HPLC and TLC-Densitometric Methods for the Determination of some Antimigraine Drugs in Bulk Powder and in Pharmaceutical Preparations

 

Abd El-Aziz B. Abd El-Aleem1, Shaban M. Khalile2, Amr M. Badawy1 and Omneya K. El-Naggar2*

1Analytical Chemistry Department, Faculty of Pharmacy, Cairo University, Cairo Egypt

2National Organization for Drug Control and Research (NODCAR), Giza, Egypt.

 

ABSTRACT:

Two simple and accurate chromatographic methods were developed for the determination of zolmitriptan, and sumatriptan in raw material and in tablets. The first method uses isocratic high performance liquid chromatographic (HPLC) method. Analysis was performed on Agilent Zorbax C18 column using a mobile phase consisting of phosphate buffer pH3: acetonitrile: methanol (2:1:1, v/v/v) with a flow rate of 0.75 ml/ min and UV detection at 253 nm. The second method uses thin-layer chromatographic (TLC) separation of sumatriptan, zolmitriptan and eletriptan from their impurities followed by densitometric measurements of drug spots at 254 nm. The separation was carried out on silica gel 60 F254 using chloroform: ethylacetate: methanol: ammonia (72:10:18:2, v/v/v/v) as mobile phase. The methods were validated according to ICH guidelines and the acceptance criteria for linearity, accuracy, precision, specificity and system suitability were met in all cases. The methods were linear in the range of 10-40 µg/ml and 10-50 µg/ml for zol. and sum. respectively by HPLC method and in range of 1-20 µg/spot, 1-20 µg/spot and 1-10 µg/spot for ele., sum. and zol. respectively by TLC method. The proposed methods were successfully applied for the determination of zol., sum. and ele. in bulk and tablets forms. The results were compared statistically at 95% confidence level with reported methods. There was no significant difference between the mean percentage recoveries and precision of the methods.

 

KEYWORDS: Zolmitriptan, sumatriptan, eletriptan, HPLC, TLC-densitometry.

 

INTRODUCTION:

Sumatriptan is a selective serotonin agonist that acts at 5-HT1 receptors and produces vasoconstriction of cranial arteries. Drugs like sumatriptan, which are commonly known as triptans are believed to act mainly at 5-HT1B and 5-HT1D subtype receptors and are therefore sometimes referred to as 5HT1B/1D-receptor antagonists.

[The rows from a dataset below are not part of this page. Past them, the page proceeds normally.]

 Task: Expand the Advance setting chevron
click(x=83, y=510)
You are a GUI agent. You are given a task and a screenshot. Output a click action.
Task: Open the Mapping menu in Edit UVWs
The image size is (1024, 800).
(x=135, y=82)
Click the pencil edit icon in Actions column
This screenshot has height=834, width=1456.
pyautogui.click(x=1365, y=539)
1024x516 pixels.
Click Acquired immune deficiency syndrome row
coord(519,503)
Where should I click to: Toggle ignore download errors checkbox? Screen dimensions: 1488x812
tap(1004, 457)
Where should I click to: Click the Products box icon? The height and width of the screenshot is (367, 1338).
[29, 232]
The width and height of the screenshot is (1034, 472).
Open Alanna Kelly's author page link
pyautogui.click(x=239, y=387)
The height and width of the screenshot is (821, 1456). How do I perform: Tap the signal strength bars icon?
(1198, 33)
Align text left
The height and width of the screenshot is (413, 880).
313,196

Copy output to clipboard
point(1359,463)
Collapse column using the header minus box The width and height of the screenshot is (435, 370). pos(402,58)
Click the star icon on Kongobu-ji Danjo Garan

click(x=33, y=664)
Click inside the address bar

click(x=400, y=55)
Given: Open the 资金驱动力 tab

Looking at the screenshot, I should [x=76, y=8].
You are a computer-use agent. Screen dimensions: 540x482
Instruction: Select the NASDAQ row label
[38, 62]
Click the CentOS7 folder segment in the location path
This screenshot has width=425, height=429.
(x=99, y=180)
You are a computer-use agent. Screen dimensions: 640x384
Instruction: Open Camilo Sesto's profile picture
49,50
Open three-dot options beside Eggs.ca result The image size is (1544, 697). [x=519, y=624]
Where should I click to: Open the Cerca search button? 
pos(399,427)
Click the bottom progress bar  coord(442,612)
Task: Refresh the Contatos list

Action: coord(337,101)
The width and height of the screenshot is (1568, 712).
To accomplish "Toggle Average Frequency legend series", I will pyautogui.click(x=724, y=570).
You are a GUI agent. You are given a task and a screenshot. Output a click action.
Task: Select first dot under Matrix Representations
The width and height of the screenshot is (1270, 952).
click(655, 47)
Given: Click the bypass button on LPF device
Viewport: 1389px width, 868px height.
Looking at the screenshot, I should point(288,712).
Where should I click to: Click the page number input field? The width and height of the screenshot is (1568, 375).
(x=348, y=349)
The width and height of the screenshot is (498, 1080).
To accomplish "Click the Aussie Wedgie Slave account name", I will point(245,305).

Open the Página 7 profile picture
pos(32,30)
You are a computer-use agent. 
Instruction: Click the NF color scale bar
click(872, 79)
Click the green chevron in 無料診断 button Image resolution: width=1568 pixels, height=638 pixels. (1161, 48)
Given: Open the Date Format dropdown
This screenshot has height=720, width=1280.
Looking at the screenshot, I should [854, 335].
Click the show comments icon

Sumatriptan is used for the acute treatment of migraine attacks and of cluster headache. It should not be used for prophylaxis.

 

Zolmitriptan is a selective serotonin (5-HT1) agonist with actions and uses similar to those of sumatriptan. It is used for the acute treatment of migraine attacks. Zolmitriptan should not be used for prophylaxis.

 

Eletriptan hydrobromide is a selective serotonin (5-HT1) agonist with actions and uses similar to those of sumatriptan. It is used for acute treatment of the headache phase of migraine attacks. It should not be used for prophylaxis.(1)

 

Various methods were used in determination of  sumatriptan in its different forms, such as spectrophotometry(2), HPLC(3) and electrocatalytic determination(4), for zolmitriptan the spectrophotometric method(5), HPLC(6) and elecrochemical assay(7), for eletriptan the spectrophotometric method(8), UPLC(9)and RP-HPLC(10).

 

Fig (1): Chemical structure of sumatriptan.

 

Fig (2): Chemical structure of zolmitriptan.

 

Fig (3): Chemical structure of eletriptan.

 

MATERIALS AND METHODS:

Instrument:

·        Shimadzu-Dual wavelength lamp flying CS9301 densitometer with PC. With Hamilton syringe 10 µl capacity.

·        Florescent TLC plates (20 × 20 cm) with 0.25 mm thickness silica gel F254, (E. Merck).

·        The HPLC system comprised an Agilent pump with different flow rates (model 1260 series, Agilent, USA), equipped with a variable wavelength detector and a 20 µl volume injection loop. A Zorbax SB-C18 (4.6 x 100 mm, 3.5µm) column was used as stationary phase. The samples were injected with a 50 µl Hamilton analytical syringe.

 

Reagents and Chemicals:

All chemicals and solvents used in this investigation were of analytical reagent grade (A.R.) used as such without any further purification.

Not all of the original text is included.